What happens when one of Japan’s biggest shochu makers decides to go beyond the restrictions of the category, putting barley shochu in virgin American oak casks for 12 years? Sleepy Owl is a recent bottle from Kagoshima-based Satsuma Shuzo, a company known for its near-ubiquitous Shiranami and Kannoko potato and barley shochu brands.As we said when Sleepy Owl was released, it’s an ex-barley honkaku shochu. I say “ex” here because the fact that it saw the inside of an American white oak cask for 12 years means it’s too colorful to be called shochu anymore. Technically speaking, it’s now a “liqueur” per Japanese tax law. And it’s bottled at 40% abv, making it even more whisky-like.
Right, so 12 years in virgin American oak casks. They’re able to do that for Sleepy Owl because the Fire God Distillery is the only shochu distillery in Japan with an on-site full-service cooperage. Even in the Japanese whisky world, that’s a rare thing to have: most distilleries purchase Bourbon casks from America, European casks from Spain, and/or have Ariake Sangyo make them Mizunara casks.
Speaking of whisky, the company’s “Fire God” Distillery, where Sleepy Owl is made, now also has a license to make whisky (still provisional as of this writing). And since barley honkaku shochu is quite similar to whisky new make, they’ve likely been experimenting with long-duration cask aging for quite some time, looking to transfer that expertise to a whisky business eventually.
Oh, by the way, it’s also worth mentioning that a member of the Hombo family runs satsuma Shuzo. We discussed them quite a bit recently. Word on the street in Kagoshima is the Fire God Distillery will be supplying grain whisky to Hombo Shuzo’s Mars Whisky brand.
That would be big news in its own right, but let’s try Sleepy Owl in the meantime!
Review: Satsuma Shuzo Sleepy Owl
Nose: A heaping spoonful of vanilla pudding sprinkled in sawdust. I tried to find some koji influence but got nothing.
Palate: Sweet caramel and vanilla; essentially, you’re drinking the cask here. The 40% abv is why it’s called “Sleepy” Owl.
Finish: Slightly chocolatey, then orange, and koji finally appears, trailing out alongside barley.
Price paid: Free; this one came as a thank-you gift for participating in the TWSC Executive Committee. But the 720ml, 40% abv bottle retails for 6,600 yen after tax.
Because it’s a virgin heavily charred American oak cask, I was ready for the cask influence to be quite powerful here. That’s the case on the nose and palate, so if you like a vanilla bomb, this one is for you.

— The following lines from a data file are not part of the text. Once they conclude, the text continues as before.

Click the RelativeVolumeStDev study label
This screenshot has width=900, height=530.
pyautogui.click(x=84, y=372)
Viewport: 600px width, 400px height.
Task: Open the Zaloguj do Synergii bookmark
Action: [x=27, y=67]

But for the rest of us, if you’re looking for the complexity of a 12-year old single malt, you won’t find it here. I was hoping “cask-aged shochu” would be a 1+1 = 3 kind of situation, but instead, Sleepy Owl feels like it’s trying to stand in for a whisky.
I’d be very interested in seeing how the same distillate does after 12 years a Bourbon or sherry cask. Sleepy Owl has an older brother named Sleepy Bear, 22 years old, made from potatoes. Hopefully, we’ll try that one day!